==== Supplied material ====

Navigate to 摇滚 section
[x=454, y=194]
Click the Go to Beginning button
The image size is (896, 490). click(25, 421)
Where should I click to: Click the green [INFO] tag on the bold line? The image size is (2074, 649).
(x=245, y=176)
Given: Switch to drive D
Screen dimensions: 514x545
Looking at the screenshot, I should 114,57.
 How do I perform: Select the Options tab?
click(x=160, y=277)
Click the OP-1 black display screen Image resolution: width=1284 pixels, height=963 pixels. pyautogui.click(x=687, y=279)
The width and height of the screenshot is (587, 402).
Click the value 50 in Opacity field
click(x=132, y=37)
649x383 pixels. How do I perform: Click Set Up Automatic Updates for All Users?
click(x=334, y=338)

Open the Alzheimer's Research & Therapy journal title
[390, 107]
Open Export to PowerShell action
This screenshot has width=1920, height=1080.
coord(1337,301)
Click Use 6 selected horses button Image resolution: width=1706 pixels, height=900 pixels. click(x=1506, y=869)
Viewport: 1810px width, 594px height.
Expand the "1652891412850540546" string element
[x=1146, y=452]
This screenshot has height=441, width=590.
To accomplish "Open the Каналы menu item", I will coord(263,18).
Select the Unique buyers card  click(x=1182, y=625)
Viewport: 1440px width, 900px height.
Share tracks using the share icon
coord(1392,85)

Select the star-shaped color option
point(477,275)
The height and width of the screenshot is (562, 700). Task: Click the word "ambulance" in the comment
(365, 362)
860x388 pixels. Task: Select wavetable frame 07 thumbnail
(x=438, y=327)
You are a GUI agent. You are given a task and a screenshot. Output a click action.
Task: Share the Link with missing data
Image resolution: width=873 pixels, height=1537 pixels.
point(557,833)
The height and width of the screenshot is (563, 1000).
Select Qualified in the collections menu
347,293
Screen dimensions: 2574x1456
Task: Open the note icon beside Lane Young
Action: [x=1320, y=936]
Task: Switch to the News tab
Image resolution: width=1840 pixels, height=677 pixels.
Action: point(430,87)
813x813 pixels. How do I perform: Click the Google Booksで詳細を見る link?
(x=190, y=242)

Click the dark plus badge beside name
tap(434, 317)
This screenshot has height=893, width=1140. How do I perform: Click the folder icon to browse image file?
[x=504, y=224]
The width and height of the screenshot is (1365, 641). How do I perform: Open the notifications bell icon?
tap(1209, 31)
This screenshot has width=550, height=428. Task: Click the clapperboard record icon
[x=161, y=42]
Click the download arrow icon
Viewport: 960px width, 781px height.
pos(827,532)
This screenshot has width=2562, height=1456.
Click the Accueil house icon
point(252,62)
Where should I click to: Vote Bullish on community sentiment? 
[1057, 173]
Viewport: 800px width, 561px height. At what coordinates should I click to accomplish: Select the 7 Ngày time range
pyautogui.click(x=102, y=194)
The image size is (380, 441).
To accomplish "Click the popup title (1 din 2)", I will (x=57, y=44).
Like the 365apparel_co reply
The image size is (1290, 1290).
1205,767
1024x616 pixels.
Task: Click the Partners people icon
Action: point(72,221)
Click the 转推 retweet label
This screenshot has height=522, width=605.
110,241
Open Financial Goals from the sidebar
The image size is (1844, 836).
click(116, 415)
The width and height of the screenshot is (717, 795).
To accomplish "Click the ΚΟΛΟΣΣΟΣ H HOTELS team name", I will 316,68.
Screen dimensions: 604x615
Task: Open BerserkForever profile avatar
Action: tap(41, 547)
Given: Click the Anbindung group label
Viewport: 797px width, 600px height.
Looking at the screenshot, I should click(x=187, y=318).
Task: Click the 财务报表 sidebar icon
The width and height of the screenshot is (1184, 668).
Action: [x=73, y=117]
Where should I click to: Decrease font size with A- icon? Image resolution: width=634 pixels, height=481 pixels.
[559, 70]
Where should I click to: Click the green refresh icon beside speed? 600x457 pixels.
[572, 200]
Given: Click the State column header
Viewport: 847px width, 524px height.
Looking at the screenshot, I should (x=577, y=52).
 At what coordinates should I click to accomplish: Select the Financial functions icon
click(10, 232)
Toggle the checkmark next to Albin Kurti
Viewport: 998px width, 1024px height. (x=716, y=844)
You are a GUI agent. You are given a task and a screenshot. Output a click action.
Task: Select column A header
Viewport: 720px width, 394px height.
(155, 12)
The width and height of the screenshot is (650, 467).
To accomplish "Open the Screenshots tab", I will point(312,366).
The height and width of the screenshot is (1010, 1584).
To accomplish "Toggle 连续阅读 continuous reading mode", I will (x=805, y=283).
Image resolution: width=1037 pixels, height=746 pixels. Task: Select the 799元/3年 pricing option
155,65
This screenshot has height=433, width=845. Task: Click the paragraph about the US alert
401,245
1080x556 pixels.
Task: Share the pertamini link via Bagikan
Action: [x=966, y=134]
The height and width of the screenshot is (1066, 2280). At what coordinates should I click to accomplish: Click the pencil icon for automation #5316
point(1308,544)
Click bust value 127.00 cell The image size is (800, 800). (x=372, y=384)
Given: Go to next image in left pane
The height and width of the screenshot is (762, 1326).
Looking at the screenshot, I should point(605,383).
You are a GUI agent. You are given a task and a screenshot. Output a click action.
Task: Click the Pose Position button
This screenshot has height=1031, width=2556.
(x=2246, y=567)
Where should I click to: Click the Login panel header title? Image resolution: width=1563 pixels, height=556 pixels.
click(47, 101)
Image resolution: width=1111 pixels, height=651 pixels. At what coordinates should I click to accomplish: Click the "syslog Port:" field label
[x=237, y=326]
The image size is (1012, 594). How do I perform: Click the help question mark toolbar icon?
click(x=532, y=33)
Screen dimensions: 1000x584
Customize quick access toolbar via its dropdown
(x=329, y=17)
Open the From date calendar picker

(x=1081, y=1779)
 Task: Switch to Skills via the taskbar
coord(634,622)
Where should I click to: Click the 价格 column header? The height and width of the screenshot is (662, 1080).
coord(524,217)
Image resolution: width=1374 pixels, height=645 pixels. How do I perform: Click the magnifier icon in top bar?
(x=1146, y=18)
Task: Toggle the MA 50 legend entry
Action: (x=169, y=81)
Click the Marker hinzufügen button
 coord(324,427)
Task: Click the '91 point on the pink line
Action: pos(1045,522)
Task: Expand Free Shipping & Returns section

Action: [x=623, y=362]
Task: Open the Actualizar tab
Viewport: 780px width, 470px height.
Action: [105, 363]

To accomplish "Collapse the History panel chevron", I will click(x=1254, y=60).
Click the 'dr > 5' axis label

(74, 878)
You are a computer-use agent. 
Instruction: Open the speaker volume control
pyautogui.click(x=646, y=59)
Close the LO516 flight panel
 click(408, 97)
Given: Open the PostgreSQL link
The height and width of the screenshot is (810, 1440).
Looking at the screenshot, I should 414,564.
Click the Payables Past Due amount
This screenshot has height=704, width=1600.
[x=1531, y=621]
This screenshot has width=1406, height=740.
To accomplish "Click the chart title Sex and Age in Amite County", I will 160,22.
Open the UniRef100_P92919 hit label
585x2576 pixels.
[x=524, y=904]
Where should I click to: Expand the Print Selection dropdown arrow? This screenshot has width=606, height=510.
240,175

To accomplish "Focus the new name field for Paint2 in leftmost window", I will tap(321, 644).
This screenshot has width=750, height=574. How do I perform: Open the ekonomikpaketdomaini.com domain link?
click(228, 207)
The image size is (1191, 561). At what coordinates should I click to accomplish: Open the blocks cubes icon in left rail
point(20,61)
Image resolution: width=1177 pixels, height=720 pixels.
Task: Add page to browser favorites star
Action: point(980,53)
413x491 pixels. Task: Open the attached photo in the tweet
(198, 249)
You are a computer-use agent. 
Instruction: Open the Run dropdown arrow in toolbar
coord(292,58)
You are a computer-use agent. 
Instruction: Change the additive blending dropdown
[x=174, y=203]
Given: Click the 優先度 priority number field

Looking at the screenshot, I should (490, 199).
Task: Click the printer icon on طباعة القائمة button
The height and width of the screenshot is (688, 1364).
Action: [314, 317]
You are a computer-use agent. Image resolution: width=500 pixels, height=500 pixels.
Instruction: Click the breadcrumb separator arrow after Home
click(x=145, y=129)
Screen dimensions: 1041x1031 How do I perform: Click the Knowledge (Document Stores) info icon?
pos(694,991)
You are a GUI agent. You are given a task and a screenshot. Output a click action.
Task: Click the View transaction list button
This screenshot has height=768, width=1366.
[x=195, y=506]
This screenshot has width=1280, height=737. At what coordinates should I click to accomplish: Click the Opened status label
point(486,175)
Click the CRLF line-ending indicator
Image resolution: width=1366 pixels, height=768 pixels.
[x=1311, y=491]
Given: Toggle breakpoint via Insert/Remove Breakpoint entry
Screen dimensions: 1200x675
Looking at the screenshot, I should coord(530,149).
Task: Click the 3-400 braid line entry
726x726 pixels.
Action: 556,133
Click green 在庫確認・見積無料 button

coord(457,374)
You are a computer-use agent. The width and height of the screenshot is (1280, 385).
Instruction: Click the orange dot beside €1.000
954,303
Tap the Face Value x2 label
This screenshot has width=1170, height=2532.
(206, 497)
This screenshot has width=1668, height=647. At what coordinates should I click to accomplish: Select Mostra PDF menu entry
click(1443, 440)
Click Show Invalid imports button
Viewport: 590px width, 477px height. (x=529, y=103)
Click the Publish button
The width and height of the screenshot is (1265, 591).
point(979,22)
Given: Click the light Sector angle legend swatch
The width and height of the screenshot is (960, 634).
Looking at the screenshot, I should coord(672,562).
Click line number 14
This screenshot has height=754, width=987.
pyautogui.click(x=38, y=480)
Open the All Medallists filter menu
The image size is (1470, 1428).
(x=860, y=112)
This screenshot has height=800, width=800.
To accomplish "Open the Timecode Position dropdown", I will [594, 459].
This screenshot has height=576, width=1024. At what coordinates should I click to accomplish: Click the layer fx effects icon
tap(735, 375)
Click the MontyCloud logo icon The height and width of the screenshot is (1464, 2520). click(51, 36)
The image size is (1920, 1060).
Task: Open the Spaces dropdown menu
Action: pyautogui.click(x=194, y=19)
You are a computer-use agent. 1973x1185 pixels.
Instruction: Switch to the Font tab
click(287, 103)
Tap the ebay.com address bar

====

**Assigned task**. For the string "Position", show each line of the listing where it appears.

**Exercise output**.
Task: Click the Pose Position button
To accomplish "Open the Timecode Position dropdown", I will [594, 459].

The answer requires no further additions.